You may not need GenServers and supervision trees

Because this is an elixir forum I’ll come to the rescue of the BEAM and counter some of your arguments :smiley:

If you can’t saturate nearly 100% there is something wrong with the system somewhere. I.e you have a GenServer bottleneck, IO bottlebeck, NIF/BIF bottleneck somewhere. The BEAM overhead is not that much

The order of magnitude can be correct, but then we should be talking CPU expensive tasks which have not been correctly off-loaded to a port/NIF or some micro-benchmarking. From my experience working in go, java and erlang I get pretty comparable numbers on real world applications.

Yes, erlang is slightly slower than the other two, but we are talking 10-20% (sometimes up to 50%) here but not order of magnitudes. And I’ve had bottlenecks in the other languages too making them not being able to utilize 100% CPU something especially go should be good at.

If you are stress-testing and overloading the SUT this is my experience too in the first iterations. When stress-testing there is always some component that can’t handle it and in the BEAM this may lead to rapid restarts of the supervision trees and crash of the runtime. Java seems to stay up longer but in practice is not doing much useful work at those loads. For the BEAM you can usually find these places and put up guards around it to make sure the traffic is dropped (for example) before reaching those parts. Any system or runtime will have these problems when overloaded for periods of time.

On the other hand, in practice, if you put nearly 95% load on the system, what I see is that the BEAM gives you much more consistent latency, especially compared to java.

I agree if you look at the basic web system, the BEAMs fault tolerance doesn’t give you much advantage. This is because HTTP is stateless, whereas BEAM is designed for stateful applications.

However a system is more than that. Database servers, message queues, notification servers, statistics collecting, communication with other external systems. anything that requires some sort of state and the BEAM is so much easier to work with, and if one of those parts crashes it doesn’t affect anything else in the system. Especially now when web-sockets and stateful connections are becoming more prevalent BEAM languages has a big advantage. It makes it much easier to isolate and write robust components in erlang/elixir (which perhaps is your point)

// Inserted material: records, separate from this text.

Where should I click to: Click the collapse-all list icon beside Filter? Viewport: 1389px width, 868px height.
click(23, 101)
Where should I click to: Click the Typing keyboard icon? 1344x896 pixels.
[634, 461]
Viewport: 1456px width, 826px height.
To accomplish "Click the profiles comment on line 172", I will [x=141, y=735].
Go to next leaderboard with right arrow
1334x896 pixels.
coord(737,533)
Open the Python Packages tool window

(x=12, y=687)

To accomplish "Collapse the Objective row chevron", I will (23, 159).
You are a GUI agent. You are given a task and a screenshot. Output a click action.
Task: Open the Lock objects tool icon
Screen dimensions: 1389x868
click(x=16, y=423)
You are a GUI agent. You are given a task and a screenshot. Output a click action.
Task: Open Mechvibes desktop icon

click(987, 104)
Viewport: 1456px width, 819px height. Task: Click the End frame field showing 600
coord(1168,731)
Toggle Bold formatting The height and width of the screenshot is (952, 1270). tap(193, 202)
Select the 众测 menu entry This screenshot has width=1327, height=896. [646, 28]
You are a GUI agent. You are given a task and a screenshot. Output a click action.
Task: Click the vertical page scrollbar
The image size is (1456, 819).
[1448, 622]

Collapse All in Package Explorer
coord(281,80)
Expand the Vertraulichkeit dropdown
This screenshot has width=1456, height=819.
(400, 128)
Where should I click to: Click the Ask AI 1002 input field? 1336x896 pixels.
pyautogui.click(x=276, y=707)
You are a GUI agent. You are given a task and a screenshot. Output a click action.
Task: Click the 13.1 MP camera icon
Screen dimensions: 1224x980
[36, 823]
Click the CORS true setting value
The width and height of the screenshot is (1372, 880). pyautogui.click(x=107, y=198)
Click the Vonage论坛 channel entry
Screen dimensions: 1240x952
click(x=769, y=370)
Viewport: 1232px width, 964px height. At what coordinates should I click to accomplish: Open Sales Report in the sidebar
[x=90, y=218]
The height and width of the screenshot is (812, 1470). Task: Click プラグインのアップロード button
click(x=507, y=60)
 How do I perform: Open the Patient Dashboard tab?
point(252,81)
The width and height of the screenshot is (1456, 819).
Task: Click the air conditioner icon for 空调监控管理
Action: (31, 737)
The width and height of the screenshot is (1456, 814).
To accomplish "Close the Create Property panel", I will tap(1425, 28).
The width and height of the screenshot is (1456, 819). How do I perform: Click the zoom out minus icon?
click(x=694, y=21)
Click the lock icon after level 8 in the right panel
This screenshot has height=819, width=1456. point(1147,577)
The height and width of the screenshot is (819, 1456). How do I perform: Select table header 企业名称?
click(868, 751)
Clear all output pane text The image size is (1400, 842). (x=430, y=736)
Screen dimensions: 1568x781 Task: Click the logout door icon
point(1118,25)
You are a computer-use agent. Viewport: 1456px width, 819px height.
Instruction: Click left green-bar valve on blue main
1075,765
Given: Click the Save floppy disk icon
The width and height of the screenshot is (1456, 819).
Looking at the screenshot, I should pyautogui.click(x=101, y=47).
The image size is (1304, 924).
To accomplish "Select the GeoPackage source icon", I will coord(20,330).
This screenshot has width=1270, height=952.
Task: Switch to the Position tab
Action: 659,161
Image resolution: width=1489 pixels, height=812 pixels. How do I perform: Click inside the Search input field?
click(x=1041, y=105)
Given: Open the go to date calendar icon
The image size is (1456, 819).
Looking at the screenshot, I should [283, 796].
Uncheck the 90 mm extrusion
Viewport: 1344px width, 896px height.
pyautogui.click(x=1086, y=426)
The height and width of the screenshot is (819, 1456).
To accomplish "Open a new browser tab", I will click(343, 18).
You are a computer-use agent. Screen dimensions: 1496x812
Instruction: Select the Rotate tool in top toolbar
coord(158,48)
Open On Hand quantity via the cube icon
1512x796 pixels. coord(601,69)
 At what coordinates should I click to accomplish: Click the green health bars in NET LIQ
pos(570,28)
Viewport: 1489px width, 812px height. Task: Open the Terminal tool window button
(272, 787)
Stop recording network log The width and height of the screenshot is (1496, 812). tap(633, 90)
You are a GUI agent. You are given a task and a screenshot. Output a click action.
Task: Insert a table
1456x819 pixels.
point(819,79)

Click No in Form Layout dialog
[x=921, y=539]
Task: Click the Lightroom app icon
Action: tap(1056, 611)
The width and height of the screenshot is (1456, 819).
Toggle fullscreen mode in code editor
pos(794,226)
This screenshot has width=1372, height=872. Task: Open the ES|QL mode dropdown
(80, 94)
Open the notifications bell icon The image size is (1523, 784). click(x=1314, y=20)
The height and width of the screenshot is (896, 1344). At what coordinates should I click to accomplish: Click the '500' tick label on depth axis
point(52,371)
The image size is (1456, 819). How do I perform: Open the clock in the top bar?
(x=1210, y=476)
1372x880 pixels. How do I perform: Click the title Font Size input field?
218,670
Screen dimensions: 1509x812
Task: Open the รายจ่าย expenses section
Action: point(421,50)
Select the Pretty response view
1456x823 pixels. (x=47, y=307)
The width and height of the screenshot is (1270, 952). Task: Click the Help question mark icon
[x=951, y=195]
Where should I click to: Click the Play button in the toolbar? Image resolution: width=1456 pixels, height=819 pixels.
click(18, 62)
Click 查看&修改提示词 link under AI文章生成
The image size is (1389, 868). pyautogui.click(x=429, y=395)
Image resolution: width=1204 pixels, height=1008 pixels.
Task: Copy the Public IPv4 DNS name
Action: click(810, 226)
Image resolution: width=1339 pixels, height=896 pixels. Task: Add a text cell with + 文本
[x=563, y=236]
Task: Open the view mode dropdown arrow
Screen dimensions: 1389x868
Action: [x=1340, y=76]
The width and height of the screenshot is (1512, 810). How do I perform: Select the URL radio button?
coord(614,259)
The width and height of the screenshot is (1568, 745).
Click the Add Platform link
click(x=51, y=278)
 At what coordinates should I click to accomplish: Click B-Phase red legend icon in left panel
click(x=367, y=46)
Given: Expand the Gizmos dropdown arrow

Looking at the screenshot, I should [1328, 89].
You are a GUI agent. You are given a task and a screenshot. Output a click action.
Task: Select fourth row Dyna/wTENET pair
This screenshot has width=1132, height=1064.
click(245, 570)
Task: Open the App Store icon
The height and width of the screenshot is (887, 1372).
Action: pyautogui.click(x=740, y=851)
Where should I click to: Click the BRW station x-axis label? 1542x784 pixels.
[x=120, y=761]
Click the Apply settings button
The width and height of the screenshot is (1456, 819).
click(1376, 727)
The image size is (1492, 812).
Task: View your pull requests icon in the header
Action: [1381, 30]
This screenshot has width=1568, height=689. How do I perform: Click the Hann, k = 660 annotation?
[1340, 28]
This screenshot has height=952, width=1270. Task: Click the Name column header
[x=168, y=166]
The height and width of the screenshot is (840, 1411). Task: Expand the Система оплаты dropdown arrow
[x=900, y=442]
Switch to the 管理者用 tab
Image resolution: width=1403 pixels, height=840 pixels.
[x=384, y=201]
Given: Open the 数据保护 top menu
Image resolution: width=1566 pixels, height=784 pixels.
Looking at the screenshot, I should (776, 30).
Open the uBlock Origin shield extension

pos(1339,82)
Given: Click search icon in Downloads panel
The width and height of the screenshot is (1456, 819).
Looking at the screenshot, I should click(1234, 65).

For the thread in general. I came to erlang from java and python and I also could not initially see the advantages or how to work with the BEAM to make the most out of it. I used processes and gen_servers and similar just for the sake of it usually with bad and results and awkward code. I think my problem was that I looked at things the wrong way. I had this amazing tool in the BEAM and I was trying to apply it everywhere. Therefore I think the original poster is correct. You may not need GenServers and supervision trees and you should not try to force the BEAM tooling onto a problem just for the sake of it.

Instead you should get as much information, read as much material, and practice to write systems in OTP as much as possible. Then you will see where it is needed and how it can be applied. I’ve also noticed in the elixir community a much larger willingness to use external libraries than in for example erlang (perhaps because there aren’t many libraries there :wink: ). These external libraries make use of OTP in the best way and all you need to do is glue these components together. You get all the benefits of BEAM without doing things yourself. The risk is, if you don’t understand the tooling you don’t know what trade-offs you are making, you don’t know if a 3rd party library is well designed and many times the 3rd party library is not needed at all. We learn all the time and as you progress it will be easier to see these things.